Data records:
________________________________________
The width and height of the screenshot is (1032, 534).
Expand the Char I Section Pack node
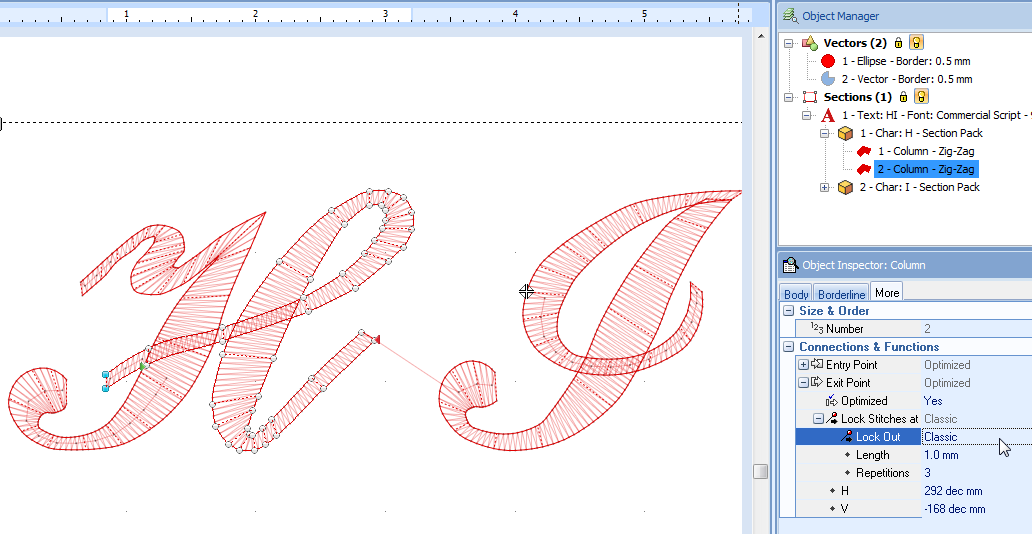pos(824,187)
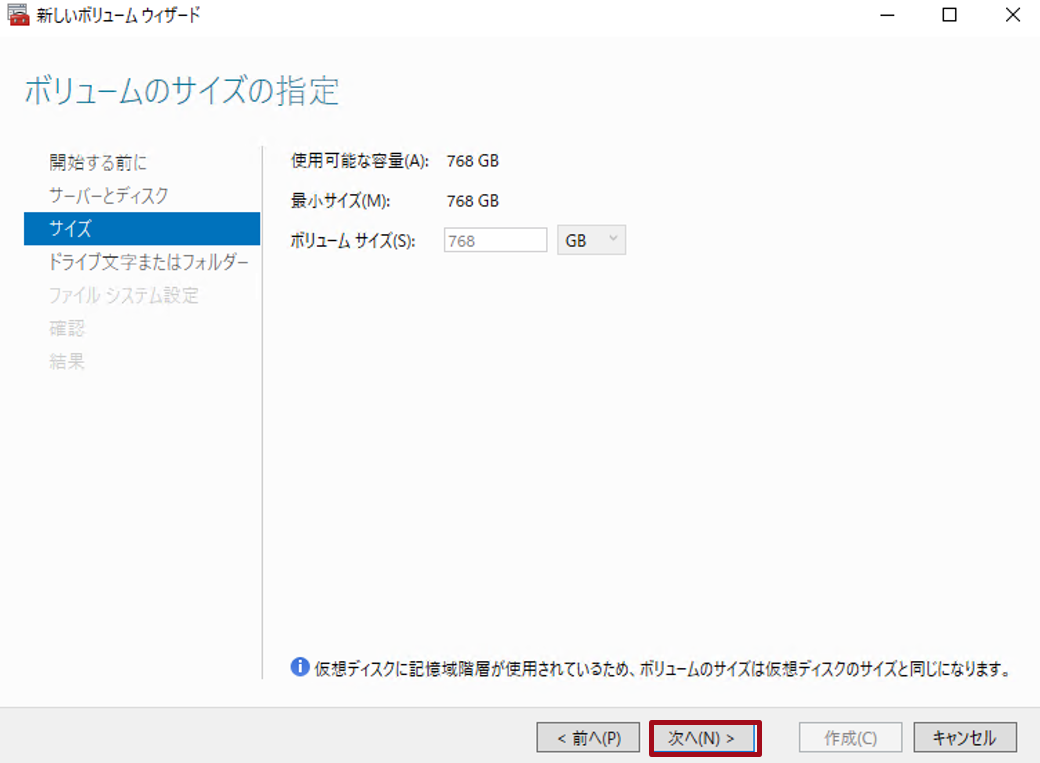Open the GB unit dropdown

click(x=590, y=239)
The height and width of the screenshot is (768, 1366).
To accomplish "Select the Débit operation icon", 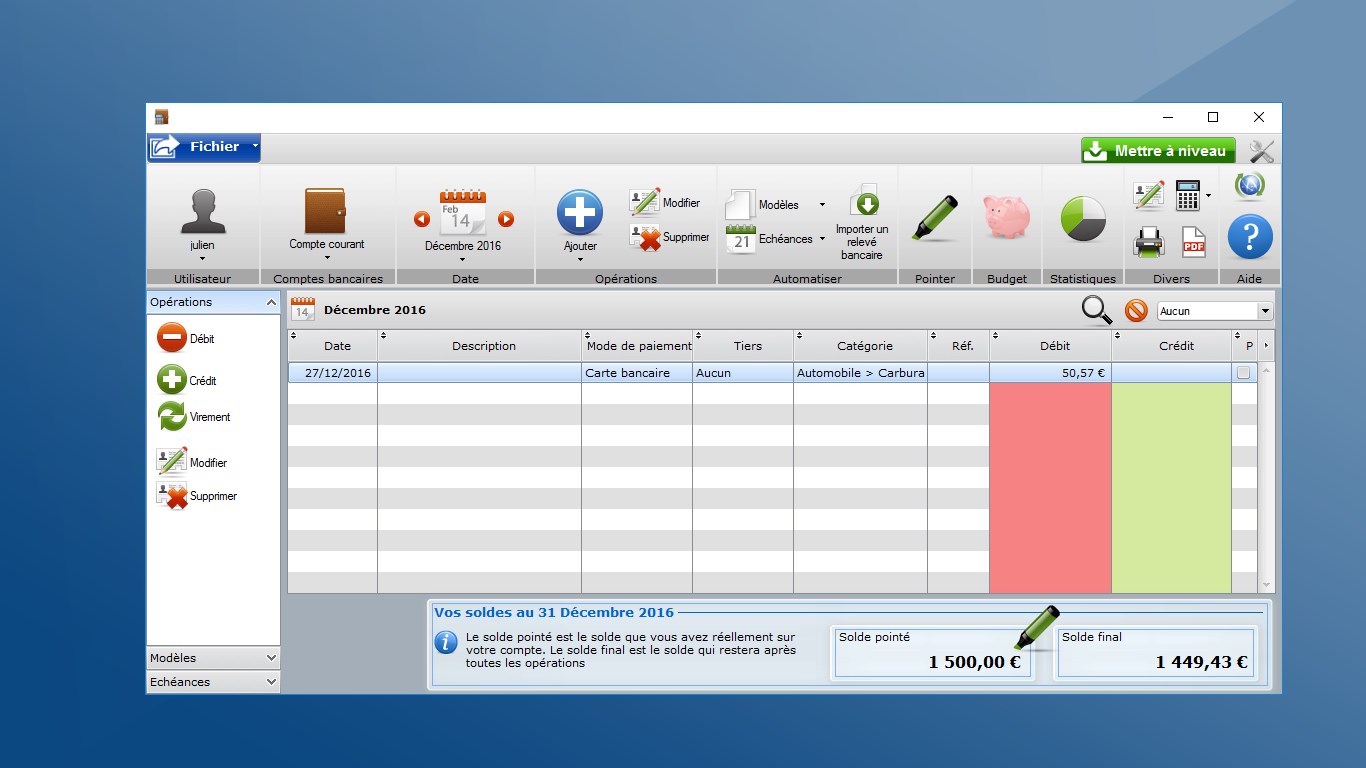I will pyautogui.click(x=172, y=339).
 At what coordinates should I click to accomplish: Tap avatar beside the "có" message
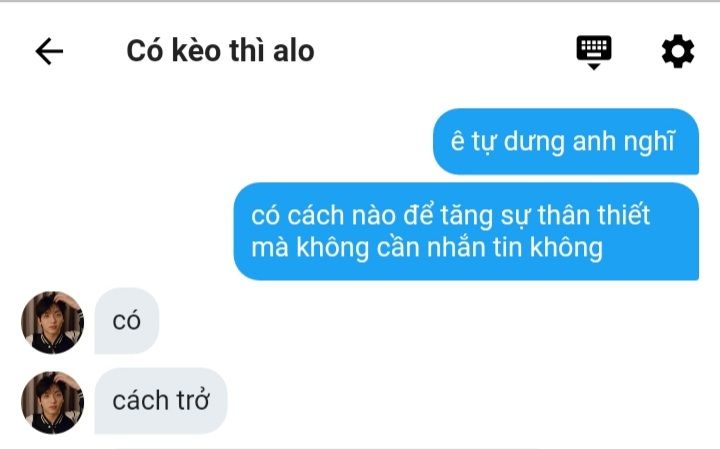(x=52, y=322)
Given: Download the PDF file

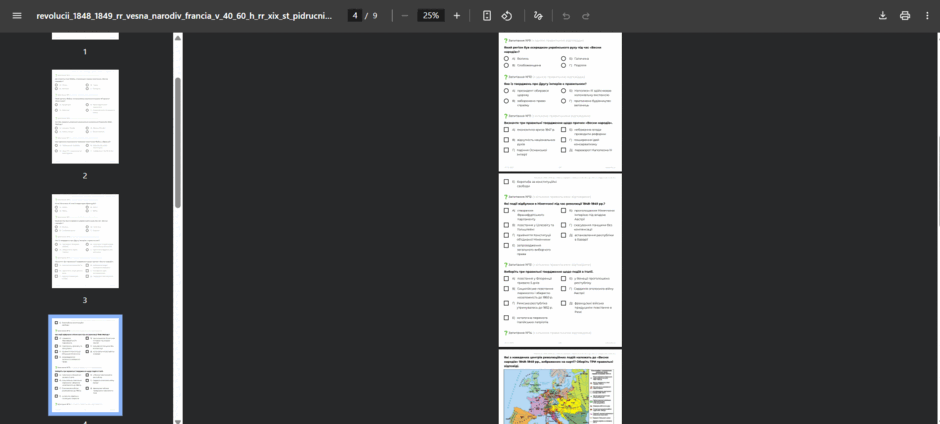Looking at the screenshot, I should pos(882,16).
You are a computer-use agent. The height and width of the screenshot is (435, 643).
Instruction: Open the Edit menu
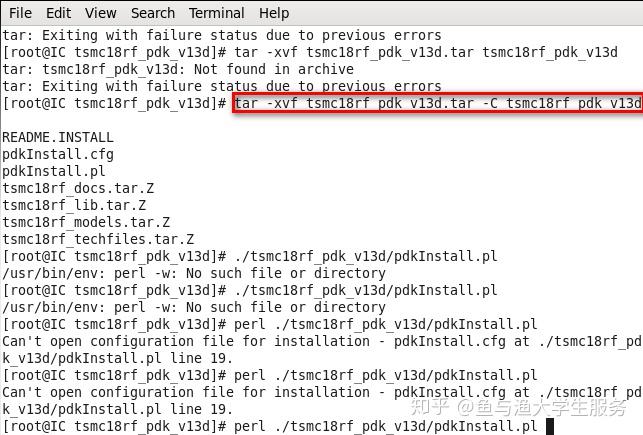point(58,13)
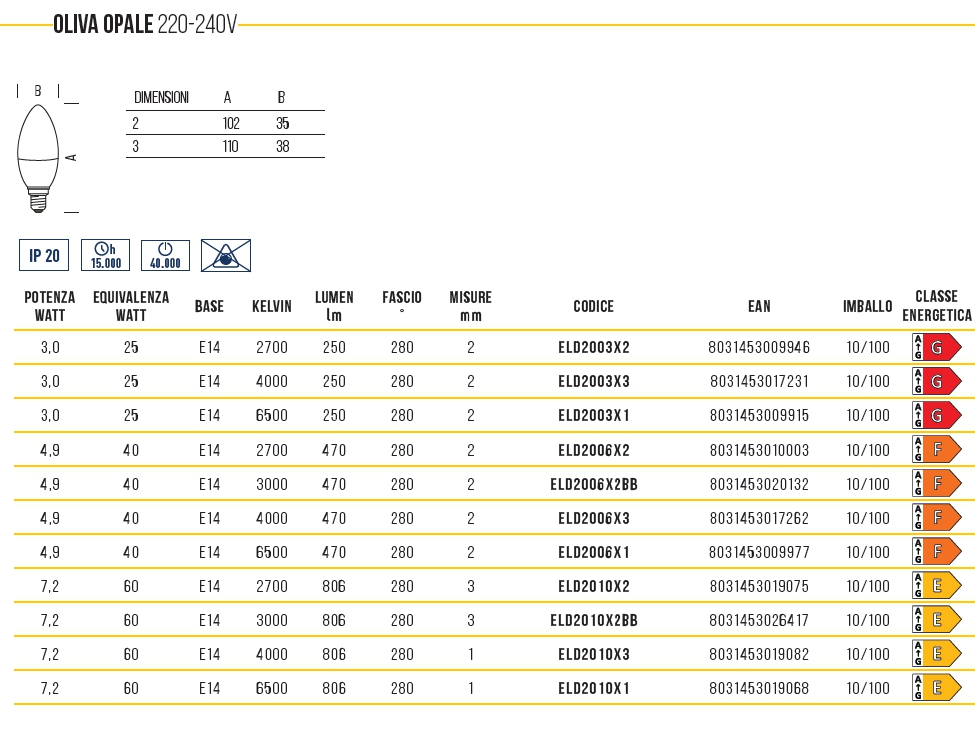
Task: Click product code ELD2003X3
Action: [x=593, y=382]
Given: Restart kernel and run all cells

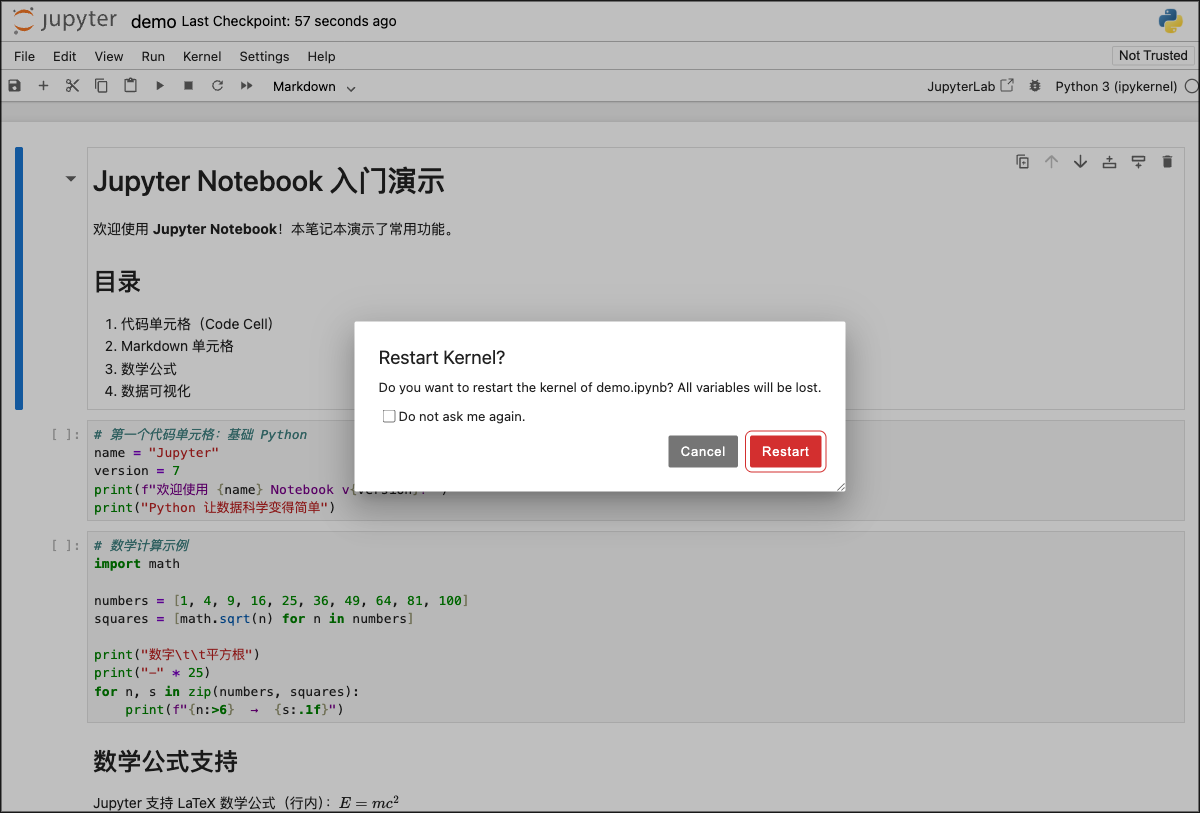Looking at the screenshot, I should [245, 86].
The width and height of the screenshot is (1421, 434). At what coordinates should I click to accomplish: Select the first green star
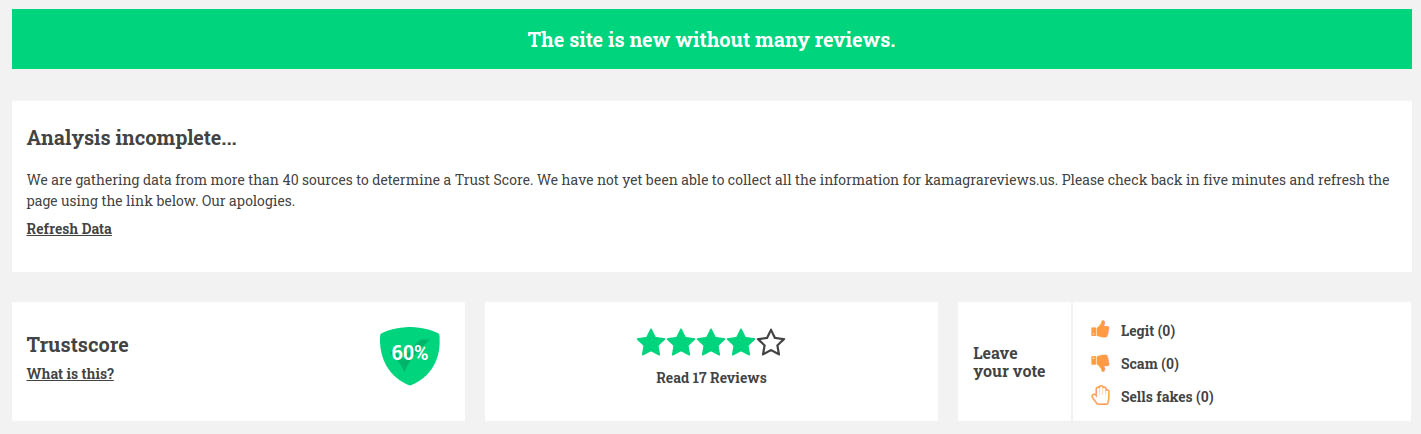tap(651, 343)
________________________________________
WHAT TO PRODUCE: The answer consists solely of the lines from the one holding "The width and height of the screenshot is (1421, 434)." through the final line of the records, both ends included, each duplicated exactly. Leave images out.

ANSWER BOX:
The width and height of the screenshot is (1421, 434). At what coordinates should I click to accomplish: Select the first green star
tap(651, 343)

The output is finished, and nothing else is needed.